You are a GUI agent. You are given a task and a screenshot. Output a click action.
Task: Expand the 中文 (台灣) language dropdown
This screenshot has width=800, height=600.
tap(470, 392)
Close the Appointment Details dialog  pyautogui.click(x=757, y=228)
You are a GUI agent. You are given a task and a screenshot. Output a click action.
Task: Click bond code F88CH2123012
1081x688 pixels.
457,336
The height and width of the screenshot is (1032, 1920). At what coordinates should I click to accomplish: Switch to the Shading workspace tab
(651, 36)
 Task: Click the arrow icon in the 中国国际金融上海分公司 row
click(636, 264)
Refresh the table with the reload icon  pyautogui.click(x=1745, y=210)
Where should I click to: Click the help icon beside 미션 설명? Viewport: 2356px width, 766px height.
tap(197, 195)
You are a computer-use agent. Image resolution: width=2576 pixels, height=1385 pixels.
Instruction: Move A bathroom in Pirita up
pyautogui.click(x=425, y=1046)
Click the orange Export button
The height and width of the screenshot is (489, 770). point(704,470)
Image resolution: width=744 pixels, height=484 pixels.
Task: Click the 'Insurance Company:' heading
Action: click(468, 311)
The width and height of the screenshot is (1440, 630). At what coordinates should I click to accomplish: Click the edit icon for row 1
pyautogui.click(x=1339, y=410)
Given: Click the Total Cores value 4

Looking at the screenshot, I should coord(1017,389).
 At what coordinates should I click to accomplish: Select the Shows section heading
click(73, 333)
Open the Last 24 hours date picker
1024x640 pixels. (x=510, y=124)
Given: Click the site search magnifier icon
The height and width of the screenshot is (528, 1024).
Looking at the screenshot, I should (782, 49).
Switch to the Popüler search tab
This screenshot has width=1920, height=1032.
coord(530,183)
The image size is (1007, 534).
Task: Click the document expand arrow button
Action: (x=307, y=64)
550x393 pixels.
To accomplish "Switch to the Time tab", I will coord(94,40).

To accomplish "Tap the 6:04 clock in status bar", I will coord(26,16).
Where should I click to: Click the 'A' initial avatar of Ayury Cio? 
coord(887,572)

• • • • •

● WORK TO BE COMPLETED: Transcribe every record above exactly as it appears.

● ANSWER SPACE:
You are a GUI agent. You are given a task and a screenshot. Output a click action.
Task: Expand the 中文 (台灣) language dropdown
This screenshot has width=800, height=600.
tap(470, 392)
Close the Appointment Details dialog  pyautogui.click(x=757, y=228)
You are a GUI agent. You are given a task and a screenshot. Output a click action.
Task: Click bond code F88CH2123012
1081x688 pixels.
457,336
The height and width of the screenshot is (1032, 1920). At what coordinates should I click to accomplish: Switch to the Shading workspace tab
(651, 36)
 Task: Click the arrow icon in the 中国国际金融上海分公司 row
click(636, 264)
Refresh the table with the reload icon  pyautogui.click(x=1745, y=210)
Where should I click to: Click the help icon beside 미션 설명? Viewport: 2356px width, 766px height.
tap(197, 195)
You are a computer-use agent. Image resolution: width=2576 pixels, height=1385 pixels.
Instruction: Move A bathroom in Pirita up
pyautogui.click(x=425, y=1046)
Click the orange Export button
The height and width of the screenshot is (489, 770). point(704,470)
Image resolution: width=744 pixels, height=484 pixels.
Task: Click the 'Insurance Company:' heading
Action: click(468, 311)
The width and height of the screenshot is (1440, 630). At what coordinates should I click to accomplish: Click the edit icon for row 1
pyautogui.click(x=1339, y=410)
Given: Click the Total Cores value 4

Looking at the screenshot, I should coord(1017,389).
 At what coordinates should I click to accomplish: Select the Shows section heading
click(73, 333)
Open the Last 24 hours date picker
1024x640 pixels. (x=510, y=124)
Given: Click the site search magnifier icon
The height and width of the screenshot is (528, 1024).
Looking at the screenshot, I should (782, 49).
Switch to the Popüler search tab
This screenshot has width=1920, height=1032.
coord(530,183)
The image size is (1007, 534).
Task: Click the document expand arrow button
Action: (x=307, y=64)
550x393 pixels.
To accomplish "Switch to the Time tab", I will coord(94,40).

To accomplish "Tap the 6:04 clock in status bar", I will coord(26,16).
Where should I click to: Click the 'A' initial avatar of Ayury Cio? 
coord(887,572)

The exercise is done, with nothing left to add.